Succinate functions not only as an energy source and building block but also as an extracellular messenger, signaling via the G-protein coupled receptor (GPCR) GPR91. Metabolic stress conditions cause the levels of succinate to rise, enabling activation of GPR91. The physiological role of GPR91 on whole body metabolism, however, is still unclear. Trauelsen and colleagues developed drug-like non-metabolite GPR91 agonists as potential pharmacological tools by using a receptor structure-based approach. The compounds they identified should make it possible to study effects of selective GPR91 activation in an in vivo setting after oral administration.
Receptor structure-based discovery of non-metabolite agonists for the succinate receptor GPR91
Objective: Besides functioning as an intracellular metabolite, succinate acts as a stress-induced extracellular signal through activation of GPR91 (SUCNR1) for which we lack suitable pharmacological tools.

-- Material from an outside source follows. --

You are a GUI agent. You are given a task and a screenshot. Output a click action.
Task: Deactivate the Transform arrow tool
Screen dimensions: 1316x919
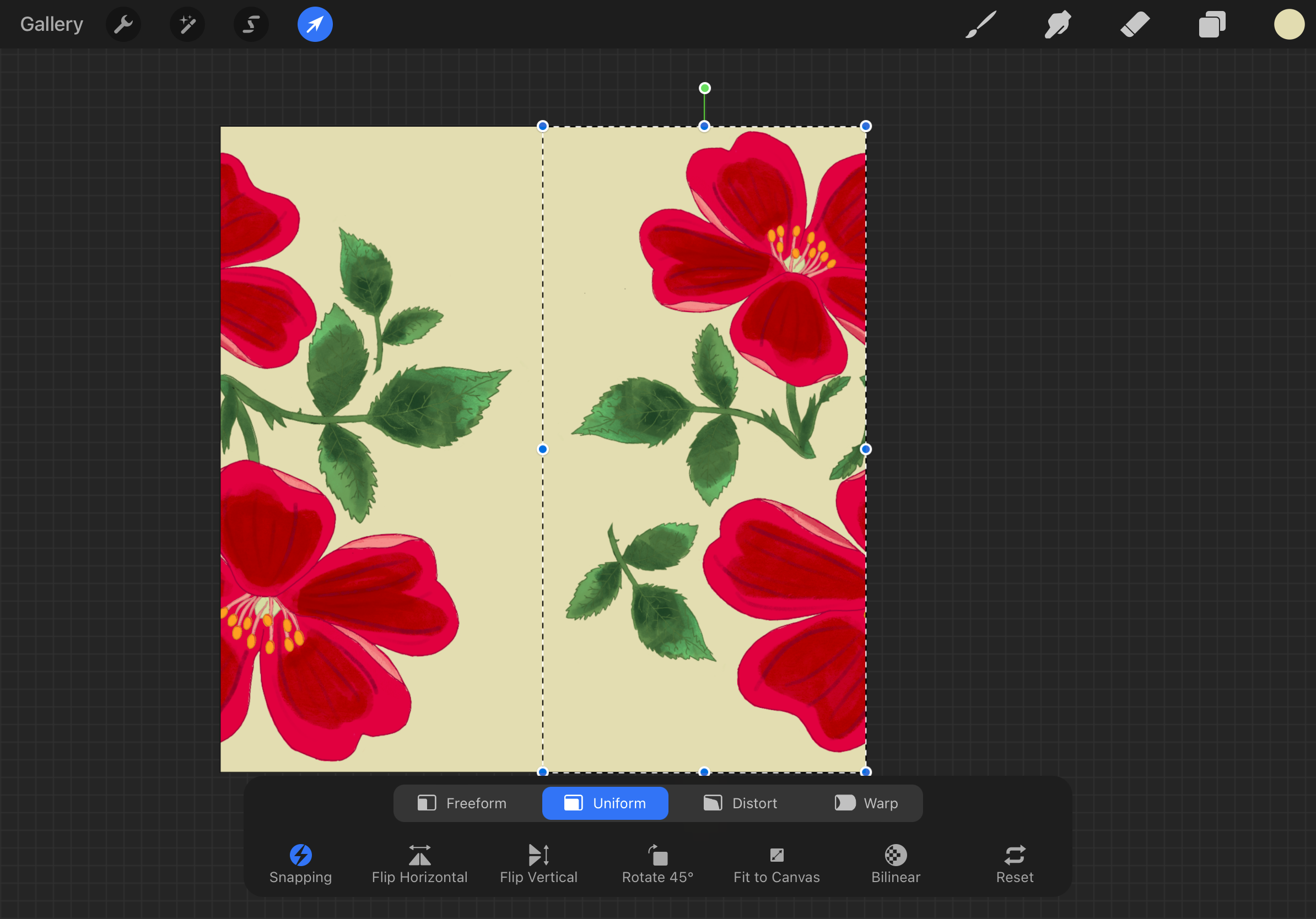(315, 25)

Methods and results: Here we first determined that the cis conformation of the succinate backbone is preferred and that certain backbone modifications are allowed for GPR91 activation. Through receptor modeling over the X-ray structure of the closely related P2Y1 receptor, we discovered that the binding pocket is partly occupied by a segment of an extracellular loop and that succinate therefore binds in a very different mode than generally believed. Importantly, an empty side-pocket is identified next to the succinate binding site. All this information formed the basis for a substructure-based search query, which, combined with molecular docking, was used in virtual screening of the ZINC database to pick two serial mini-libraries of a total of only 245 compounds from which sub-micromolar, selective GPR91 agonists of unique structures were identified. The best compounds were backbone-modified succinate analogs in which an amide-linked hydrophobic moiety docked into the side-pocket next to succinate as shown by both loss- and gain-of-function mutagenesis. These compounds displayed GPR91-dependent activity in altering cytokine expression in human M2 macrophages similar to succinate, and importantly were devoid of any effect on the major intracellular target, succinate dehydrogenase.
Conclusions: These novel, synthetic non-metabolite GPR91 agonists will be valuable both as pharmacological tools to delineate the GPR91-mediated functions of succinate and as leads for the development of GPR91-targeted drugs to potentially treat low grade metabolic inflammation and diabetic complications such as retinopathy and nephropathy.